The British journal Nature promptly published an editorial dubbing the incident "one of the more bizarre episodes in the history of drug research." Colin Blakemore, head of the U.K.'s Medical Research Council (the British equivalent of the National Institutes of Health), demanded that an independent inquiry be conducted into the affair. And The New York Times' Donald G. McNeil Jr. wrote a scathing indictment of the study's lead scientist, George Ricaurte, alleging "a pattern of shaky research supporting alarmist press releases."
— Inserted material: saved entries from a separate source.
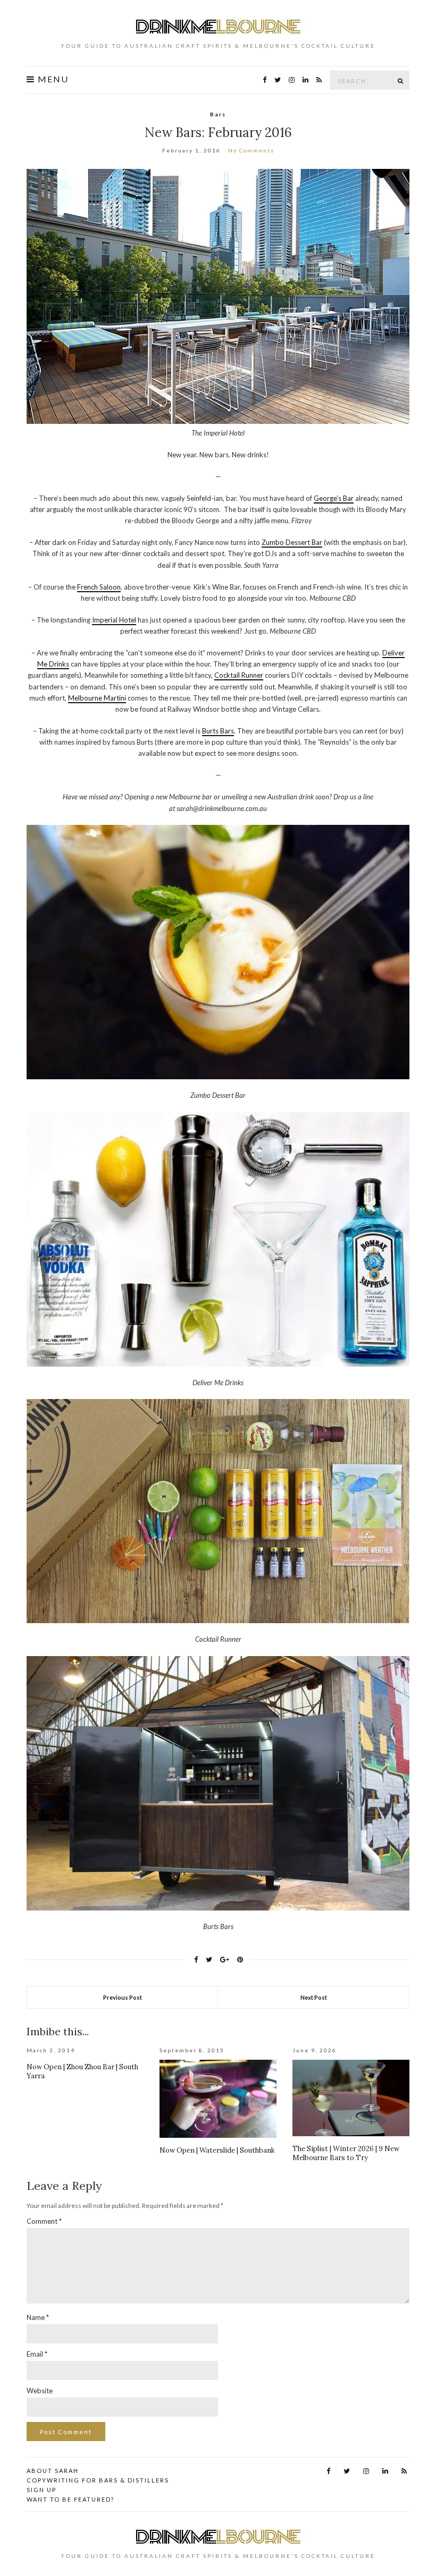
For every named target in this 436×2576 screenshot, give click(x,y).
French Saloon (99, 587)
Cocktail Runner (238, 675)
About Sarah (53, 2470)
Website (40, 2390)
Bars (218, 114)
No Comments (251, 150)
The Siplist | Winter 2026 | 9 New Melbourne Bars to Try (345, 2153)
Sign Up (41, 2489)
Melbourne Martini (97, 698)
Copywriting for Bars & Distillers (98, 2480)
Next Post (313, 1997)
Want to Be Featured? (70, 2499)
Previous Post (122, 1997)
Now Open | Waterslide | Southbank (217, 2150)
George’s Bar (334, 498)
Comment (44, 2221)
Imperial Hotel (114, 620)
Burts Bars (218, 731)
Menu (52, 79)
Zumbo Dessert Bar (292, 542)
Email (37, 2354)
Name (38, 2317)
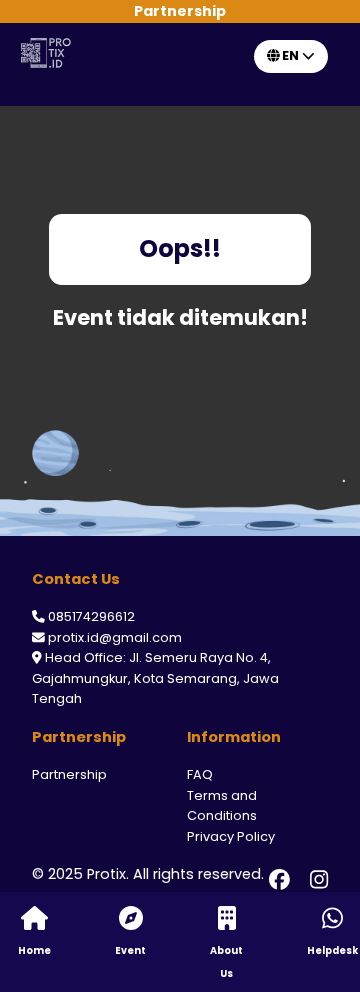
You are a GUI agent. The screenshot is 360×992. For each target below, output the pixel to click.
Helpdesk (332, 950)
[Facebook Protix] (279, 879)
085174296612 (91, 616)
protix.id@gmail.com (115, 637)
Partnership (69, 774)
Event (130, 950)
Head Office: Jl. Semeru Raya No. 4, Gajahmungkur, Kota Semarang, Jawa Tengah (155, 678)
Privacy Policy (231, 836)
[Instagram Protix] (319, 879)
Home (34, 950)
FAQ (200, 774)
Ricaurte did not respond to repeated messages left on his voice mail at Johns Hopkins or to an official request through Johns Hopkins representatives, but he has long been dismissive of his work's critics. In 2001, he told the Village Voice, "Everyone in the field has accepted [MDMA] is a neurotoxin. I think those [dissenting] arguments have to be put in perspective." It is this unyielding conviction that has been the hallmark of Ricaurte's career as the nation's foremost Ecstasy researcher.
But critics say the science has been less than convincing. Ecstasy promotes strong feelings of empathy by flooding the brain with serotonin, a feel-good neurotransmitter manipulated by drugs like Prozac. Once the high wears off, users register markedly depleted serotonin levels for about two weeks. What is not known -- and thus is hotly debated -- is whether these changes presage permanent brain damage.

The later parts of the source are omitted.